What is the man curse?
The man curse is the belief that a person or a family is doomed to live a loveless life due to history or the presence of a factor such as appearances and money. A single successful woman has got to be the greatest man curse in Nigeria. People won’t shy away from telling you that you will not get married because you’re a woman whose hard work paid off.
If you are one of those who believe or feel they are in the throes of the man curse, then African American writer, Raqiyah Mays has just the book for you.
The Man Curse is a book by Raqiyah Mays, a woman empowerment activist. The book follows the story of a young successful woman who tries to break the man curse of her family by getting to the root of the failed love stories of the generations before her.
Essence had a short interview with Raqiyah to find out what she thinks about love and if she really does believe in the man curse.
“My novel, “The Man Curse,” is a fictional account about a young woman who is working to break the man curse that the women in her family believe has prevented them from marrying. They believe that they are hexed.
I’ve had countless women come to me and tell me that they feel cursed. I’ve had women talk about coming from different families of women that aren’t married that don’t speak of this publicly but privately say that they’re cursed. I heard this from gay men, white women, and I’ve absolutely have heard it from black women.
Is there a curse? I believe in the power of the mind. I believe if you feel that you’re cursed, then you are. You manifest it, you believe. Do I believe that sometimes like my protagonists in my novel, that if you are taught to believe something about yourself, that you become what you’ve been taught? Absolutely. Generational cycles and ways of thinking about ourselves that I talk about in my novel, are definitely part of and one of the reasons some feel like they don’t deserve love.”
When asked how to break the cycle of generations worth of failed love stories, Raqiyah responded that the key is to be self-conscious.
“In my novel, Meena really has to become conscious of herself, why she thinks the way she does, where she got it from and the less than positive ways that it’s affected her love life.

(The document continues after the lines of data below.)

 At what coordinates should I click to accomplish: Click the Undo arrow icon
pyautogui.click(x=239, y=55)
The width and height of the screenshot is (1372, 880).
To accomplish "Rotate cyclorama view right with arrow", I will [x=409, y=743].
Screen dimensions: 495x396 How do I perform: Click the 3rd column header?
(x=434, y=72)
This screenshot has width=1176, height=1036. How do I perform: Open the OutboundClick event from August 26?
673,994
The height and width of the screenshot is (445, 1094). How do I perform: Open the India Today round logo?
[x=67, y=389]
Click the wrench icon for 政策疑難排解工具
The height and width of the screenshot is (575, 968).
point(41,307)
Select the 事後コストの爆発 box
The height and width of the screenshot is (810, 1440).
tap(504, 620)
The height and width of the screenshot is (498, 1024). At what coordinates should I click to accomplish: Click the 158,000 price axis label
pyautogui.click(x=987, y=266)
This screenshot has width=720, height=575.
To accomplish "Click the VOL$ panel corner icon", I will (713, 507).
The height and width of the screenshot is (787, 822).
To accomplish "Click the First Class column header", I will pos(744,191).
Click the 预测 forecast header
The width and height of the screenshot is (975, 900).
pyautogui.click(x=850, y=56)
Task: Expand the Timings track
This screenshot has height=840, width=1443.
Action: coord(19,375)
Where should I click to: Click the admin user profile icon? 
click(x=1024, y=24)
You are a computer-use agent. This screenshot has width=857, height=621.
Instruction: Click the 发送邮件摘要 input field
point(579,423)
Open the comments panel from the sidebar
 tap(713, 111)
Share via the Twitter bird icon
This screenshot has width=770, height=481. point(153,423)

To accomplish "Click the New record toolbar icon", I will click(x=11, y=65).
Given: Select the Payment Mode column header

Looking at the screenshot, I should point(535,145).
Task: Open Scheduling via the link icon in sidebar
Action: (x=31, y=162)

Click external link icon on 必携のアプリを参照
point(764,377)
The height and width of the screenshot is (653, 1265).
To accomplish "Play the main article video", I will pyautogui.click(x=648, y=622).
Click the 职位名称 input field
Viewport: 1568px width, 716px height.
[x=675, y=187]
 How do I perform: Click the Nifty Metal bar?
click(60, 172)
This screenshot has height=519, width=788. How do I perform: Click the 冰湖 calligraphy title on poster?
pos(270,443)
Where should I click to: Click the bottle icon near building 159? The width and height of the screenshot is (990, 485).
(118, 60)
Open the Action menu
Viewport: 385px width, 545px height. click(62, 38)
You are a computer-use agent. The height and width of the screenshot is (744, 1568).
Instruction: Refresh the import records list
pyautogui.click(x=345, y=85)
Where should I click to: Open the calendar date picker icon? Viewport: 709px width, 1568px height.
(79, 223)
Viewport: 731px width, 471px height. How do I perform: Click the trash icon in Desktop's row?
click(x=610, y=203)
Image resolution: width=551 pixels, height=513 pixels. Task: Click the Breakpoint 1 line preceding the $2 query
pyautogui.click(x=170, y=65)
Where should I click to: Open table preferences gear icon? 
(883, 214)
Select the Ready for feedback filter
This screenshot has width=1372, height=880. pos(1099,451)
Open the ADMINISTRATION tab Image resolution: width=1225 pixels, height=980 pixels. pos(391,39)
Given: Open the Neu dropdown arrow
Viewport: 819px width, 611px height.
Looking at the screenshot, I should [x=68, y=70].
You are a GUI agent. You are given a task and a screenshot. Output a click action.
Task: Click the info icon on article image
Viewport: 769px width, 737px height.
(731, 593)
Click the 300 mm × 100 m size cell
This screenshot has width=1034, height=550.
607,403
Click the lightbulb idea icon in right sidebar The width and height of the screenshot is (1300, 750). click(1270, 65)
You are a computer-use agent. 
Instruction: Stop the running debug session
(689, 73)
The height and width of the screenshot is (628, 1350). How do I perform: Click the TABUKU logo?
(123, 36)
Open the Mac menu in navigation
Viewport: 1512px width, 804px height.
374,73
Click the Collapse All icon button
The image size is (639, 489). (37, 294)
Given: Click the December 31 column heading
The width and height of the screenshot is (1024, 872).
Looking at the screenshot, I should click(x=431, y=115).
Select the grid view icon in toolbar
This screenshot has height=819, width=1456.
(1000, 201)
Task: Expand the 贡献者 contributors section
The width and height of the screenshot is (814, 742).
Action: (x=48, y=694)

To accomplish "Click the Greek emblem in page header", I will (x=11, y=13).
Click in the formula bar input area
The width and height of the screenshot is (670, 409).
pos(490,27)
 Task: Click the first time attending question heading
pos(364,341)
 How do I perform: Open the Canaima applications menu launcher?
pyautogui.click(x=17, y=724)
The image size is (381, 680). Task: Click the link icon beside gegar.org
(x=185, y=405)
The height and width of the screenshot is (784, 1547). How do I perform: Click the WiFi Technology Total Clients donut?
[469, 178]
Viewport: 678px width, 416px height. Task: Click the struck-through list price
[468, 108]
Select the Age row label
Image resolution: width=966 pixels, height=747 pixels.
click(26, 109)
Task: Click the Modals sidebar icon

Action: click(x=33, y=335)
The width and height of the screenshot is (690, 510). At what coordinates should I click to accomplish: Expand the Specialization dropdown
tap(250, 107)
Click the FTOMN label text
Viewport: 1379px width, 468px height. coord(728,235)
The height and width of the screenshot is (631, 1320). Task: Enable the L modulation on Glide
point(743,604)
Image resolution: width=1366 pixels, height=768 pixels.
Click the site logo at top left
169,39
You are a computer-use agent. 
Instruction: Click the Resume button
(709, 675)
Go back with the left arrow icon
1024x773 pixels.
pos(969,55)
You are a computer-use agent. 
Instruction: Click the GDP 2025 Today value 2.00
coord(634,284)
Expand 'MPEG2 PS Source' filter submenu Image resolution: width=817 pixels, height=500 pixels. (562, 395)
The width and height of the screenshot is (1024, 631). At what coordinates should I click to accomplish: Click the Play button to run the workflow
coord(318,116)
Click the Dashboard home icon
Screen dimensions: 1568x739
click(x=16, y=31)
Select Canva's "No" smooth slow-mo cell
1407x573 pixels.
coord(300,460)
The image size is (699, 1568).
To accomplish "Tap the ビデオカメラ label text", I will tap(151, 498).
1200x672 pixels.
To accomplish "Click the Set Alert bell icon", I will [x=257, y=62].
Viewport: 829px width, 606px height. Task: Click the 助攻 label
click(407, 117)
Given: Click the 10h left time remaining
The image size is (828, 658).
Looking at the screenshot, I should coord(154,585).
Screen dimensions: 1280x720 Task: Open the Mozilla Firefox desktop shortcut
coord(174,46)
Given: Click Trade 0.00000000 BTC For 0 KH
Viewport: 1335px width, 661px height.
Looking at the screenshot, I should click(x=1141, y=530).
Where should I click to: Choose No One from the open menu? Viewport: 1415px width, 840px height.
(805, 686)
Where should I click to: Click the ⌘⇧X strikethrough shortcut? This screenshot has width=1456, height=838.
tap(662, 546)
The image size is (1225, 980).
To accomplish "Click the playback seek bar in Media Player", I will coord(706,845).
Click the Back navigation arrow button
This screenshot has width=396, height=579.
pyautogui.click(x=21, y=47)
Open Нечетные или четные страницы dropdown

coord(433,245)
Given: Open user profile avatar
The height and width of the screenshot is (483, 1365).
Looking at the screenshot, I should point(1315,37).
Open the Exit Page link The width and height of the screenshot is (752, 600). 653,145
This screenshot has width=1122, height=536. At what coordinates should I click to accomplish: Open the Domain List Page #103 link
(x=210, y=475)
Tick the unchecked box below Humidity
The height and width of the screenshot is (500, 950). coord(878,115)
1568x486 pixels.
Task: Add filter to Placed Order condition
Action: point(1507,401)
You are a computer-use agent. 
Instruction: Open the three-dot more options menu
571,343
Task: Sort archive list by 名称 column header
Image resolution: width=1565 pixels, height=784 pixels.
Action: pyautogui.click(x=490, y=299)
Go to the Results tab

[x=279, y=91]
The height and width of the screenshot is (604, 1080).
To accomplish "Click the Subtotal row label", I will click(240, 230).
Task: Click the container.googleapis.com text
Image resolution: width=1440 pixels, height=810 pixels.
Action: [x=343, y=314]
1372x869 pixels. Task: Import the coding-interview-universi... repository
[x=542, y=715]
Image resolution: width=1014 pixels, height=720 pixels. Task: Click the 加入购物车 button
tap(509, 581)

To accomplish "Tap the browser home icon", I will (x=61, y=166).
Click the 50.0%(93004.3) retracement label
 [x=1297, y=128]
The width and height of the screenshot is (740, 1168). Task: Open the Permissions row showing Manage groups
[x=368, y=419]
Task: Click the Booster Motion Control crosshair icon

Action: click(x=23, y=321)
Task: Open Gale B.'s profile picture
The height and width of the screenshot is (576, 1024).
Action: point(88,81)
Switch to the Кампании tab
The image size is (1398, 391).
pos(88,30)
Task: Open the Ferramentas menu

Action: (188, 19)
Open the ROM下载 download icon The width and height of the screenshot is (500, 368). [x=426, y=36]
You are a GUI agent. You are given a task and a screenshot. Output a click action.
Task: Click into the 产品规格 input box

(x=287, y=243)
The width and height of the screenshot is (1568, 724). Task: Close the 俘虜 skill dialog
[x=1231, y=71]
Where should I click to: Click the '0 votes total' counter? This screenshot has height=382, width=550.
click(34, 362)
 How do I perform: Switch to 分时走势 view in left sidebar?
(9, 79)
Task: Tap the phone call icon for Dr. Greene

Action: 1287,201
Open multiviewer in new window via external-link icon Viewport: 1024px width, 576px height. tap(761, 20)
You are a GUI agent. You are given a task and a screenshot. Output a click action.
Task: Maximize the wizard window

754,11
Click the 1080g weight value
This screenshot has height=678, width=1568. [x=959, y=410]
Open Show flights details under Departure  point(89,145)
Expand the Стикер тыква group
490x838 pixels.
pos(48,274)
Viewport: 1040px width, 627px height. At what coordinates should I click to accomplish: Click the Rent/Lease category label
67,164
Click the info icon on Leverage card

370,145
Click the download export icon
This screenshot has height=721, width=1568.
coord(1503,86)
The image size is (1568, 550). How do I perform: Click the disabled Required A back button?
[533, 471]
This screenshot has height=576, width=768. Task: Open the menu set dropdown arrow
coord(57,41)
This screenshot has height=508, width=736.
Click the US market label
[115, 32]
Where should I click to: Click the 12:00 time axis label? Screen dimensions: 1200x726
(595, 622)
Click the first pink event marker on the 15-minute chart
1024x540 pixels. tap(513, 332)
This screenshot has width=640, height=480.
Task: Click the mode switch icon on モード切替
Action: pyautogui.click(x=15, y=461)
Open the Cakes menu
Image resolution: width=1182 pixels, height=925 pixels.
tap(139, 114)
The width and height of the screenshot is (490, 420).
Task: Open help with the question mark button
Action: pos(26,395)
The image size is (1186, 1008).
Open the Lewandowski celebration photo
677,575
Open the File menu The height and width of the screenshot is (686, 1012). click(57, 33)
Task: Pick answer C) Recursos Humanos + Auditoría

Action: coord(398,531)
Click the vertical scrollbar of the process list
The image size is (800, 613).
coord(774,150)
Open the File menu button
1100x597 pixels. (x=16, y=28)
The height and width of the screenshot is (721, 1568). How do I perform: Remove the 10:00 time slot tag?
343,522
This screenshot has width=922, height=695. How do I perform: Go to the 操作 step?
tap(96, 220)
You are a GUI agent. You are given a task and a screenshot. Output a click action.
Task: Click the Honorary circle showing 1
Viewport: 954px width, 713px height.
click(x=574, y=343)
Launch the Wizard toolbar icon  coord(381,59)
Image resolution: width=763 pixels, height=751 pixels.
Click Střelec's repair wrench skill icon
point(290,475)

Sometimes our ways of dealing with love and seeing love comes from what we saw consciously and subconsciously. If you grew up in a house full of women and you did not see a good relationship between a man and a woman, you are almost destined to repeat that cycle. Not because you want to but because that is all you know.
The mind is interesting. Psychology is interesting. Sometimes we don’t remember what we saw when we were kids [but] we end up repeating those types of things until we do the work. Get therapy, which I advocate for and discuss in my novel.”
Raqiyah also wants you to know that if you think you are cursed, you will be. “You are what you think” she says.